I've added the code that you can replace in the on screen code editor. You'll only need to enter the Distribution ID value of your CloudFront distribution. Once you've added the code select Deploy.

Invoke the Lambda Function

From within the Code source widget select the Test tab and select Configure test event, select hello-world from the Event template dropdown, lastly you will need to provide a name for the Event and select the Create button.

Once you have created the test event, select the Test button, the test should execute the Lambda function on your behalf. You'll notice that a Failed status is returned.

In order for Lambda to be able to invalidate CloudFront, a role needs to be created with permissions that will grant it access to the AWS service on your behalf.

The next step is to create a role by navigating towards IAM and selecting roles from the left-hand pane.

Select Create role, from the proceeding screen select AWS service from the type of trusted entity and select Lambda from the list of services.

From the next screen, select the Create policy button. We will use the visual editor to create two policies, the first of which will allow Lambda the ability to invalidate CloudFront and the second policy will allow our Lambda function to send logs to CloudWatch.

A new tab will open in your browser. Search for CloudFront in the search box that appears next to Service. Under Actions, specify the actions (List, Read, Write) allowed that are shown in the below screenshot and specify All resources, in a real world scenario you would define permissions for the specific resource.

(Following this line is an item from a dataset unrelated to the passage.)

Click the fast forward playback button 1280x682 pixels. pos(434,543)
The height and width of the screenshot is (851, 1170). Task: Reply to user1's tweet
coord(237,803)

The next policy to create is for CloudWatch Logs, select the + Add additional permissions button and ensure the policy has the same configuration as the screenshot below:

On the Review policy screen, provide a name for the policy and a description.

Once you have created the policy, navigate back to the previous tab, search for the policy and select it.

At the last screen you'll need to provide a name as well as a description for the role you are about to create.

Navigate towards the Lambda function you created earlier and under the Configuration tab, select Permissions, select Edit under Execution role.

At this step we will use the existing role we created previously and save the settings.

It's time to invoke our Lambda function again, this time around our test should succeed as evident in the below screenshot.

SNS (Simple Notification Service)

The last component of this solution is the implementation of SNS. This will notify us via email when our function has been successfully invoked.

Amazon SNS is a managed messaging service that lets you decouple publishers from subscribers. This is useful for application-to-application messaging for microservices, distributed systems, and serverless applications.

Navigate towards SNS, select Topics and create a topic.

At the next screen, select Standard for the Topic type and provide a name.

You'll need to create a subscription and choose the type of protocol you would like to subscribe to, in this case select email, input your email address and confirm the subscription.

Navigate back to the Lambda function... we're almost done.

The last step is to select the SNS topic created in the previous step, select + Add destination under the Function overview widget and ensure that the condition is set to On success and save the destination configuration.

Our solution is now complete. It took a while.

You can now upload an object to the S3 bucket you had selected as the source trigger at the beginning of the tutorial to invoke the Lambda function.

You'll receive a JSON payload in your email inbox once the Lambda function has been successfully invoked.

That concludes this post. I hope you've learnt something new, if you're keen on a challenge you could clean up the format of the message sent from SNS.